(MATERIAL FOR THE TASK)

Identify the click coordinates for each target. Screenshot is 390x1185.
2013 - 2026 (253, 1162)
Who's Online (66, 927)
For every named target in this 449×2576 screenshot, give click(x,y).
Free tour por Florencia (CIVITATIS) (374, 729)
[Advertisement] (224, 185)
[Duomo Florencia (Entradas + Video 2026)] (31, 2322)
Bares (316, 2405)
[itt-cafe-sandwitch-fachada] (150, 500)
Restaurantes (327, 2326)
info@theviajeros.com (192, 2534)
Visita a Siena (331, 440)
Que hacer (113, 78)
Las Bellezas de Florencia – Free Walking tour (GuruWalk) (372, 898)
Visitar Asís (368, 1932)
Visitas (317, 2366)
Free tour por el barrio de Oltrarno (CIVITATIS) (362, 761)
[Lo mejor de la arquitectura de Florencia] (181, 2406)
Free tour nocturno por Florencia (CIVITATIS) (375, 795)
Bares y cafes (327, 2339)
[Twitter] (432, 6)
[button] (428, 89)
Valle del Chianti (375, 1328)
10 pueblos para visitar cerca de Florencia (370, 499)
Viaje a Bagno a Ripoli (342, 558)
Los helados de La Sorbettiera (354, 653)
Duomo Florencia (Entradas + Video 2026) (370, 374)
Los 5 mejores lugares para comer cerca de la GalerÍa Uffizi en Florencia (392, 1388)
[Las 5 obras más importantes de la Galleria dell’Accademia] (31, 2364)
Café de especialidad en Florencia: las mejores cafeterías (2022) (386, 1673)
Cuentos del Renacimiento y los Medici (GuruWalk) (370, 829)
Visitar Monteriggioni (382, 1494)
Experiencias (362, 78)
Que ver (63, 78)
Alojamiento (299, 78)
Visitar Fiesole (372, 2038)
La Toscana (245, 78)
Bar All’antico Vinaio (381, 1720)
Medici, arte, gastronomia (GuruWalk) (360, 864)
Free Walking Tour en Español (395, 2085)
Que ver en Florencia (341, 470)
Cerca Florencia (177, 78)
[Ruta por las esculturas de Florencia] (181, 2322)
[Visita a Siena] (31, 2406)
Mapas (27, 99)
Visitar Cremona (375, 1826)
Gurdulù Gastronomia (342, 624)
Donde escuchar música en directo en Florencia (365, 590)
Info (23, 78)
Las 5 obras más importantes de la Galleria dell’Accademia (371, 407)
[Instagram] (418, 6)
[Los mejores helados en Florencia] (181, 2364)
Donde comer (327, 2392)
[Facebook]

(End MATERIAL FOR THE TASK)

- WHAT IS BEING ASKED: Would you please copy exactly the part of the entries above that begins at the line containing "Bar All’antico Vinaio (381, 1720)" and ends at the line containing "[Visita a Siena] (31, 2406)", both lines included?

- EXERCISE ANSWER:
Bar All’antico Vinaio (381, 1720)
Medici, arte, gastronomia (GuruWalk) (360, 864)
Free Walking Tour en Español (395, 2085)
Que ver en Florencia (341, 470)
Cerca Florencia (177, 78)
[Ruta por las esculturas de Florencia] (181, 2322)
[Visita a Siena] (31, 2406)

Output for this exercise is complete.